The fliers shrieked in anger. Alex stood up, gripping her staff. Other creatures pushed through the wall—other zombii, wearing the faces of people she knew. Darrin, Cragson Sarth, Garth. Osmund. Headmaster Barrius. She smashed them all, breaking skulls and shattering joints with her staff. McCann’s zombii leered at her, as if he was in on the joke—Alex leered back before breaking its neck.
Finally, the zombii stopped coming. There was a pause . . . Alex kept her guard up. The Dalia-creature emerged, still filling the air with fluttering black fliers. Her single eye stared at her from the remains of her face.
“You were too late.” The voice came from her and from the black winged things surrounding them.
“You’re not real. I’ll kill you like I killed the rest.”
“You were too late.” It grinned. “And you ARE too late.”
Two black arms whipped out from inside of her chest, impossibly fast, and ripped Alex’s staff away from her. Two more emerged, then two more and two again, until a halo of spider’s legs surrounded the Dalia-creature in an arc behind her back. They were long, furry, and jointed. Wicked talons dripping with poison decorated their ends.
Alex stood, facing her, unarmed. The Dalia-creature took a step toward her, smiling her skeletal smile. Her single eye burned. One step, another—the creature was nearly upon her. The flames in the brazier dimmed as she leaned over Alex, twisted lips pulled back to reveal sharp, black teeth. She grinned in anticipation, preparing to bite.
“No.” Alex drew her knife from her belt and in one smooth motion stabbed it up and through Dalia’s single brown eye. The creature shrieked once, fell back—
—and Alex was alone. The cave was as empty and silent as it had been when she entered. A single short zombii lay at her feet, twitching. She turned it over with her foot and removed her knife from its eye. It was not Dalia. The staff lay a short distance away where she’d thrown it.
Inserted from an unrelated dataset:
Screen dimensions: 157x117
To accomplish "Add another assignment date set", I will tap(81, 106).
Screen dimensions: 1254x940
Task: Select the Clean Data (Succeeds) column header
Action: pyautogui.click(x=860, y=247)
A few minutes later Alex emerged, blinking, into the sunlight. The tunnel ended in a small grotto, where brown trees arched over a fountain. The other Acolytes were there, sitting in a group around it. A knight Alex didn’t know asked her name.
“Alexis of Goodhollow,” she told the knight.
“Are you the last?” asked the knight.
“Yes.”
“Then come. It is time to see the Grand Master.”